## [Short problem]
Reproduce the lines below word for word, leaving out the pictures.

** Start of Data provided **

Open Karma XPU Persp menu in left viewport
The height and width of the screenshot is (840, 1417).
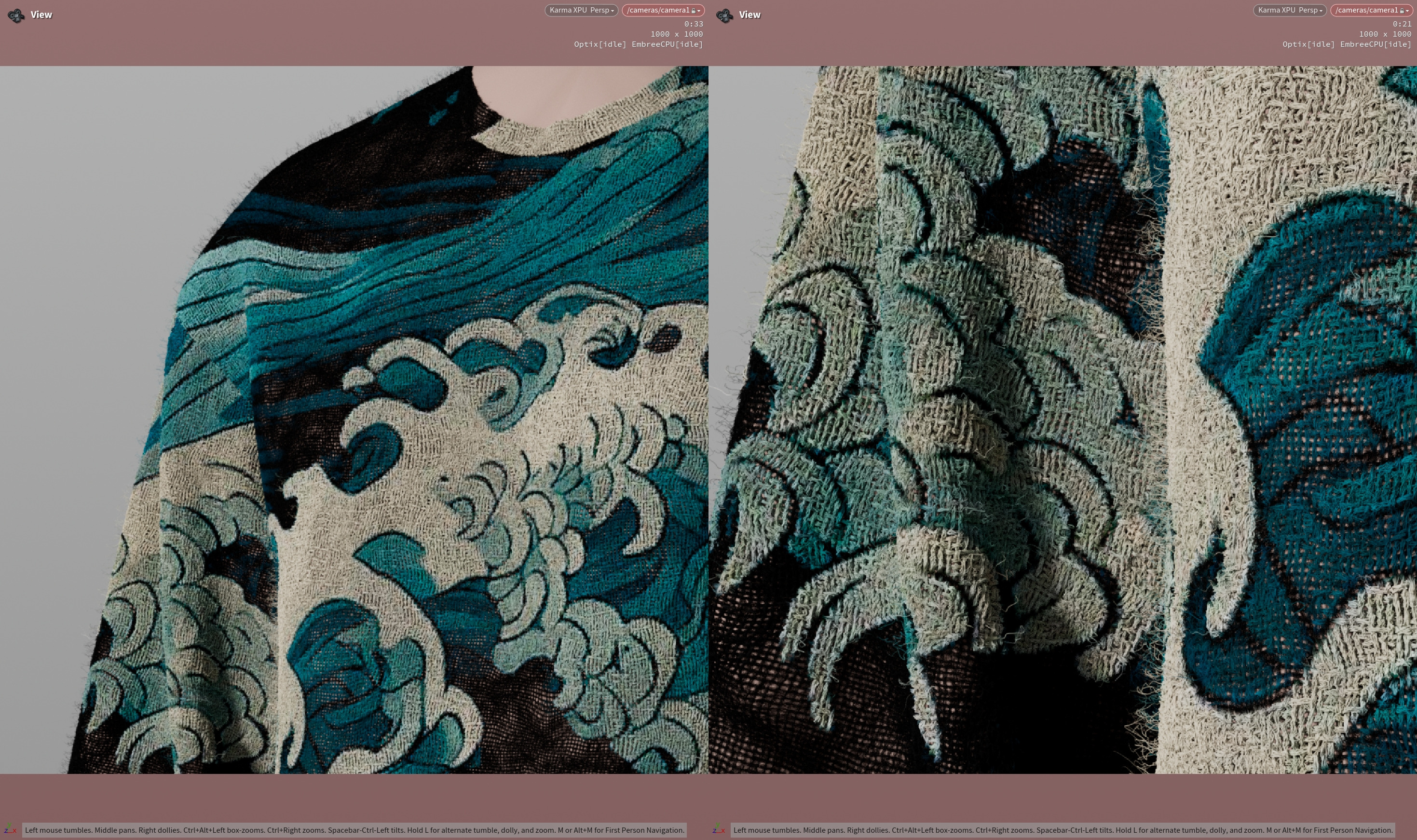point(581,10)
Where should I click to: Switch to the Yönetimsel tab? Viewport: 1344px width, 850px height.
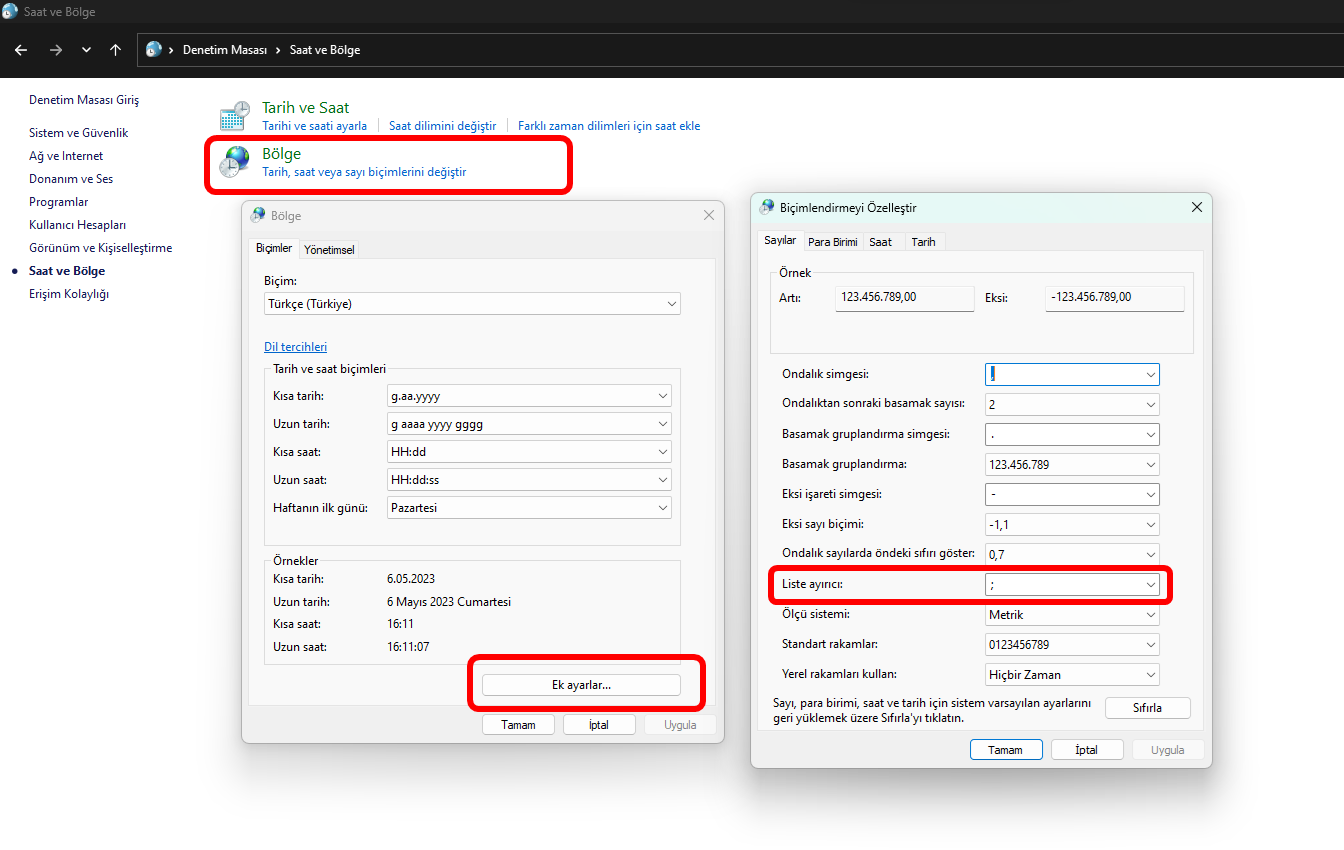(x=329, y=249)
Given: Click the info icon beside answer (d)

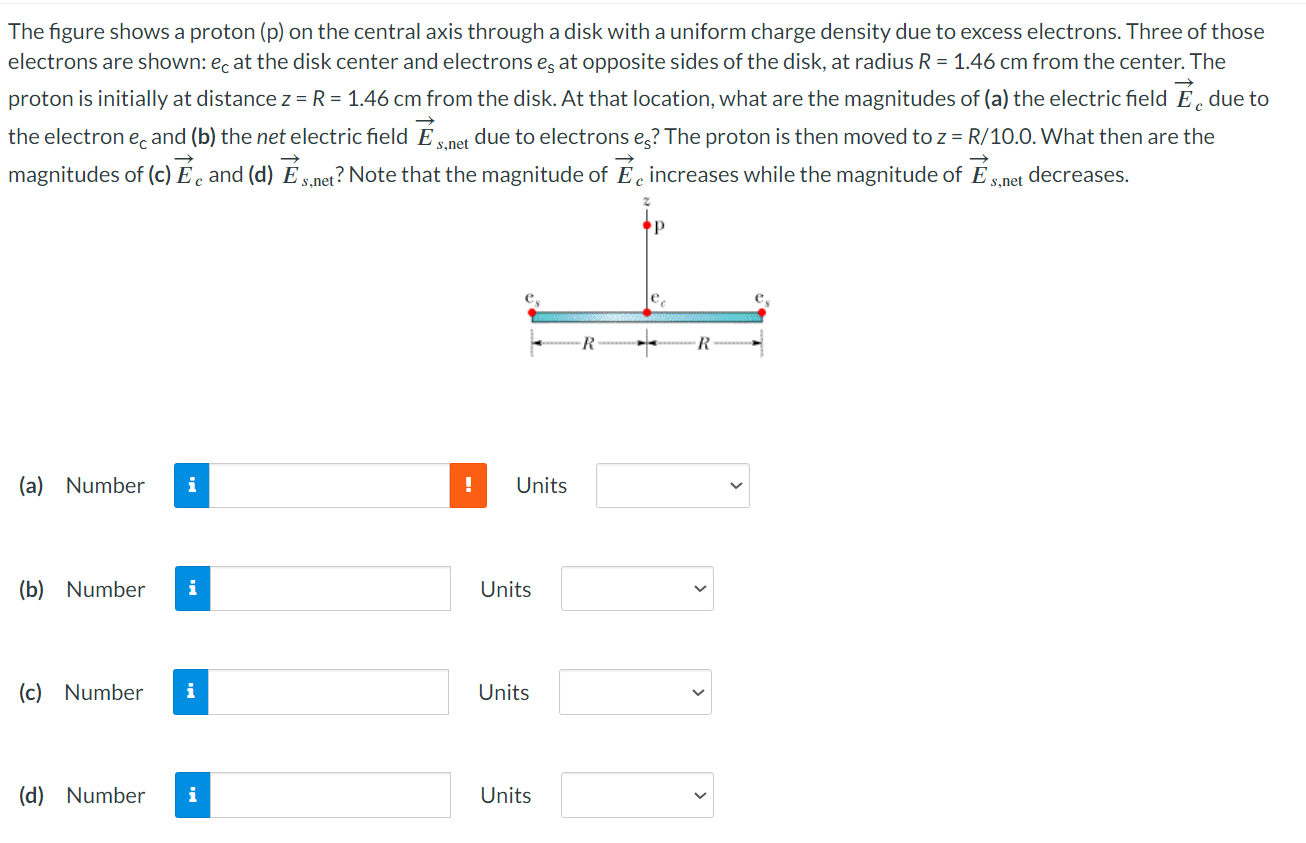Looking at the screenshot, I should pos(191,795).
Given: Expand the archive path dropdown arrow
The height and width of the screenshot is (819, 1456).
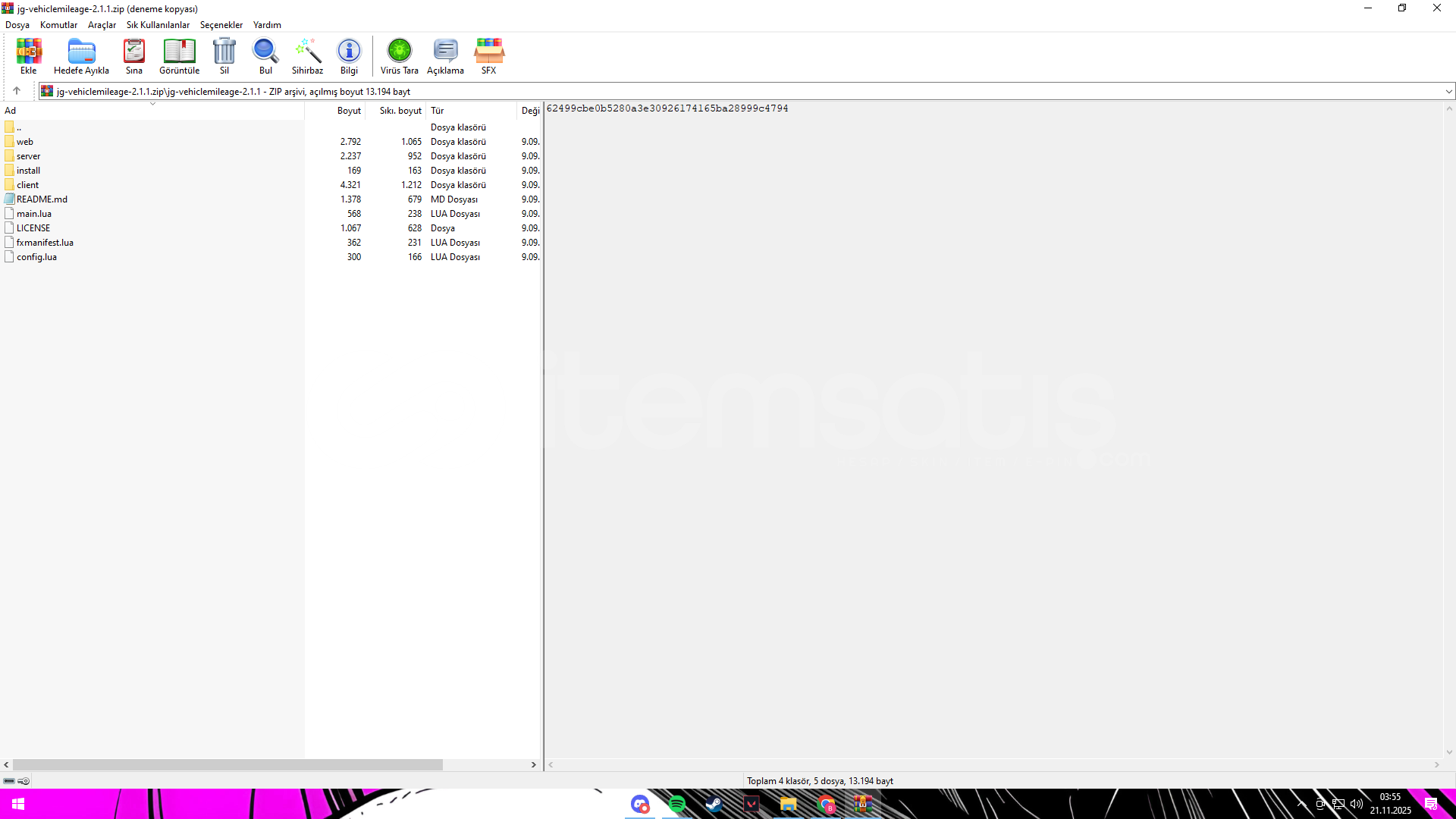Looking at the screenshot, I should click(1448, 92).
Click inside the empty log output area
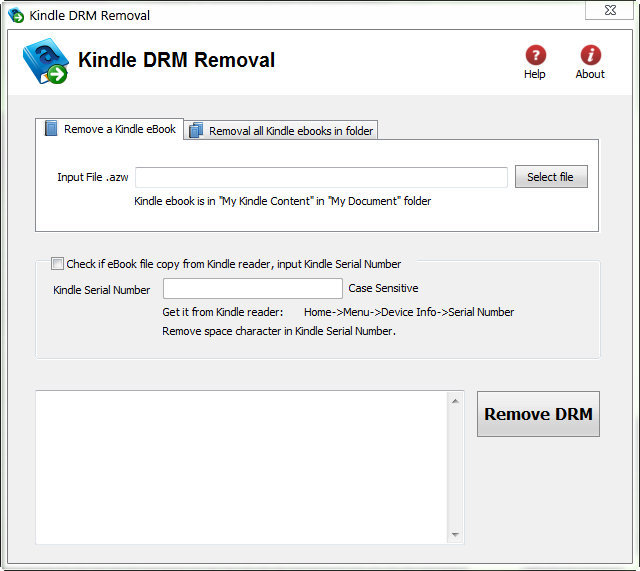 click(240, 467)
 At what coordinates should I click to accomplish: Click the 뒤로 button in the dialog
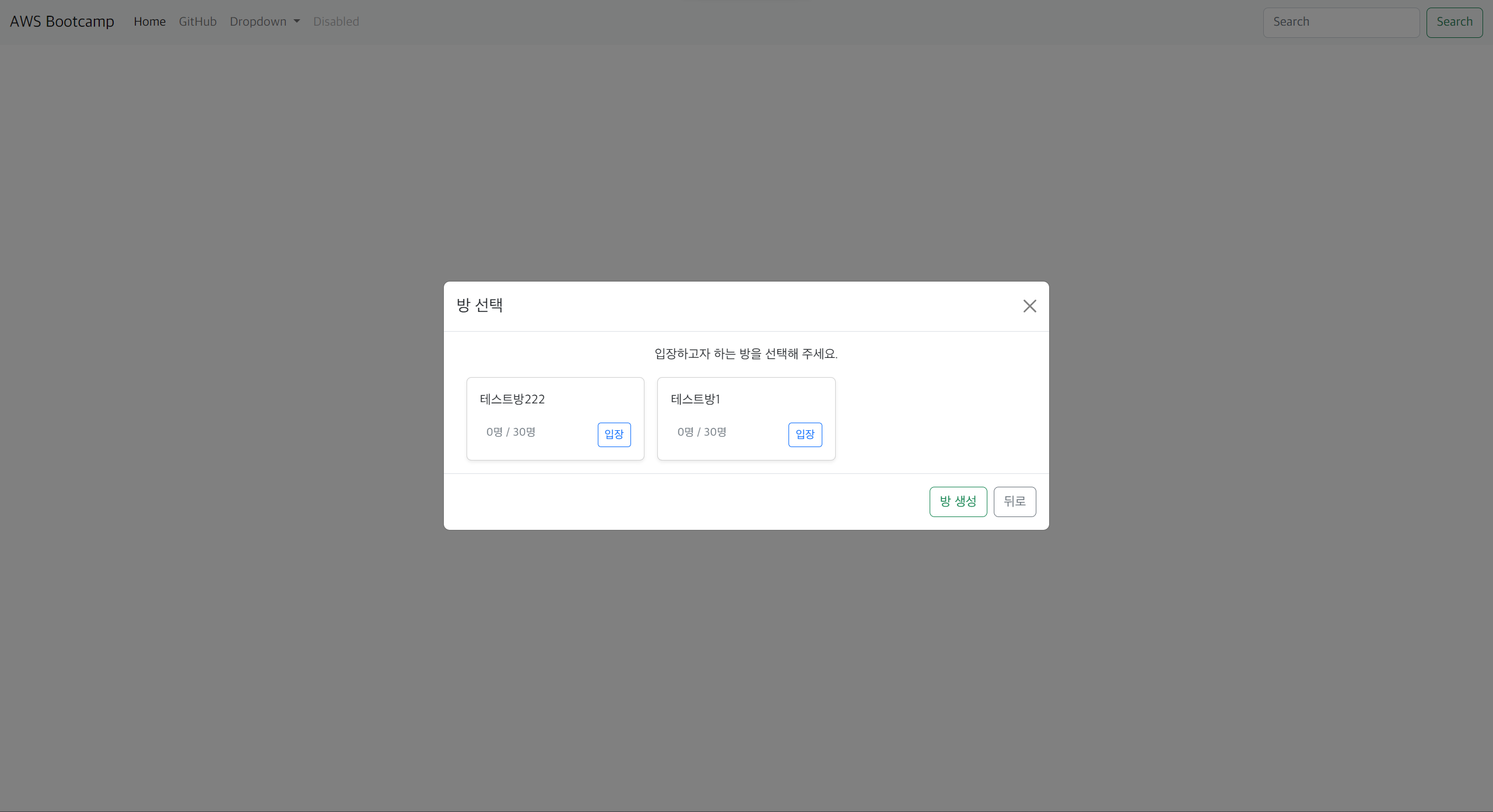[x=1015, y=501]
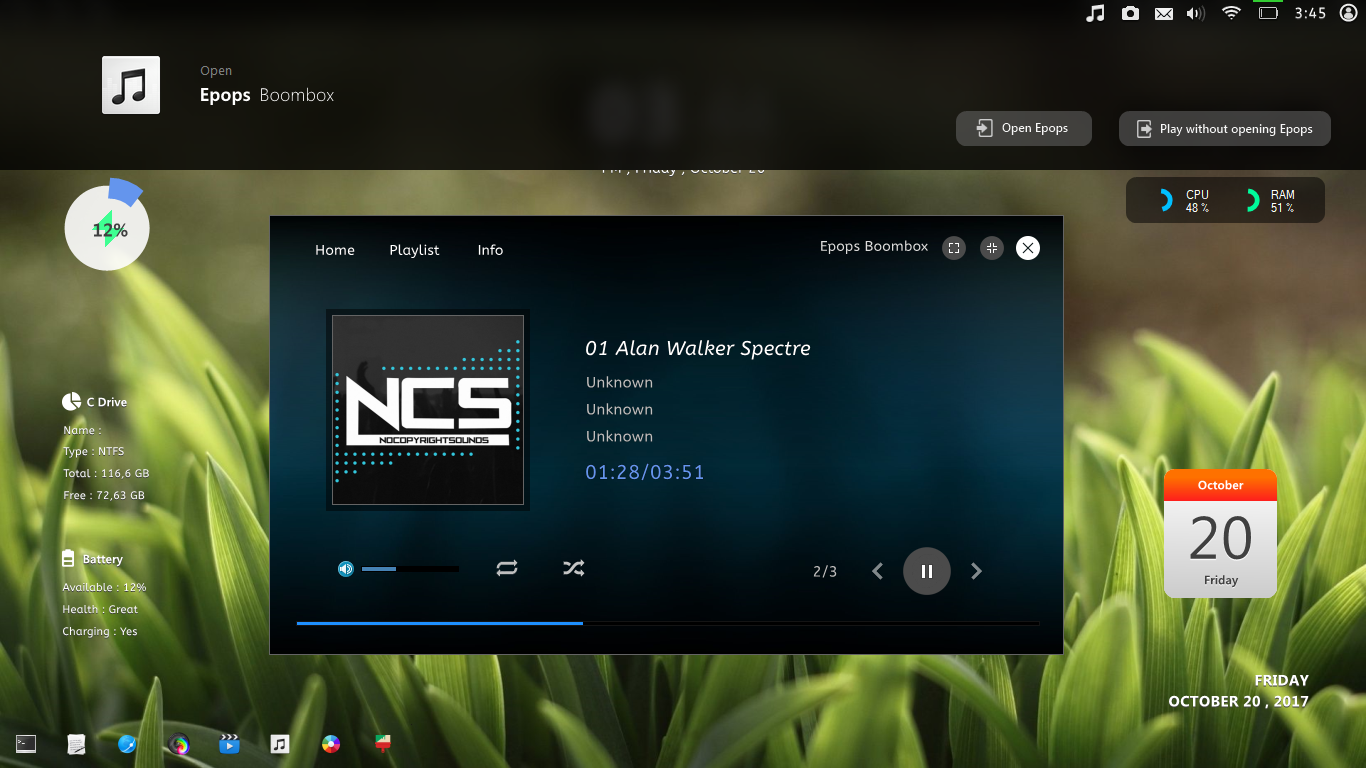This screenshot has height=768, width=1366.
Task: Launch the terminal from the dock
Action: click(26, 743)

** End of Data provided **

## [Solution to this exercise]
Open Karma XPU Persp menu in left viewport
The height and width of the screenshot is (840, 1417).
point(581,10)
Where should I click to: Switch to the Yönetimsel tab? Viewport: 1344px width, 850px height.
(x=329, y=249)
Given: Click the info icon beside answer (d)

Looking at the screenshot, I should pos(191,795).
Given: Expand the archive path dropdown arrow
The height and width of the screenshot is (819, 1456).
Looking at the screenshot, I should click(1448, 92).
Click inside the empty log output area
 click(240, 467)
 At what coordinates should I click to accomplish: Click the 뒤로 button in the dialog
[x=1015, y=501]
This screenshot has height=768, width=1366.
Task: Launch the terminal from the dock
Action: click(26, 743)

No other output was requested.